Rather than using a validator, you can also overwrite __init__
so that the offending fields are immediately omitted:
class PreferDefaultsModel(BaseModel):
"""
Pydantic model that will use default values in place of an explicitly passed `None` value.
This is helpful when consuming APIs payloads which may explicitly define a field as `null`
rather than omitting it.
"""
def _field_allows_none(self, field_name):
"""
Returns True if the field is exists in the model's __fields__ and it's allow_none property is True.
Returns False otherwise.
"""
field = self.__fields__.get(field_name)
if field is None:
return False
return field.allow_none
def __init__(self, **data):
"""
Removes any fields from the data which are None and are not allowed to be None.

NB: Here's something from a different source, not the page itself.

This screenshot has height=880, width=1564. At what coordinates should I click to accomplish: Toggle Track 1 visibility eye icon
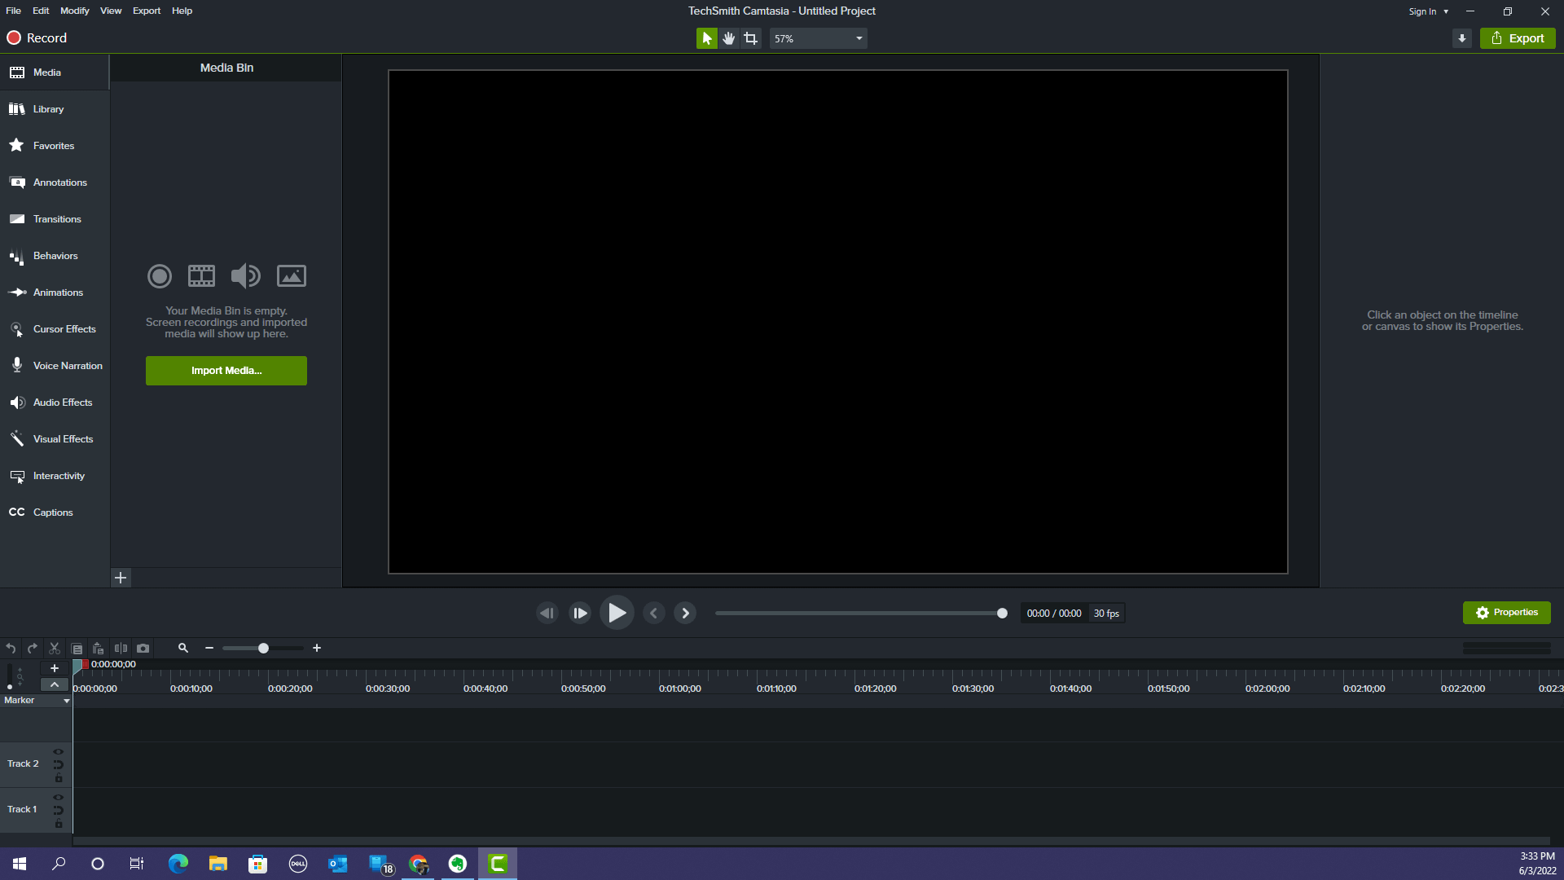click(58, 798)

The results are then passed to the super class's init method.
"""
data_without_null_fields = {k: v for k, v in data.items() if (
v is not None
or self._field_allows_none(k)
)}
super().__init__(**data_without_null_fields)
This can then be used in place of BaseModel
like so:
class Foo(PreferDefaultsModel):
automatic_field = 1
explicit_field: int = Field(default=2)
default_factory_field: int = Field(default_factory=lambda:3)
optional_field: Optional[int] = Field(default=4)
f = Foo(automatic_field=None, explicit_field=None, default_factory_field=None, optional_field=None)
print(f.json(indent=True))
{
"explicit_field": 2,
"default_factory_field": 3,
"optional_field": null,
"automatic_field": 1
}
Note that the optional field is not overwritten.
This approach will simply activate the fields' default behavior, no matter how it is defined. This is far less likely to produce unexpected results than using a validator.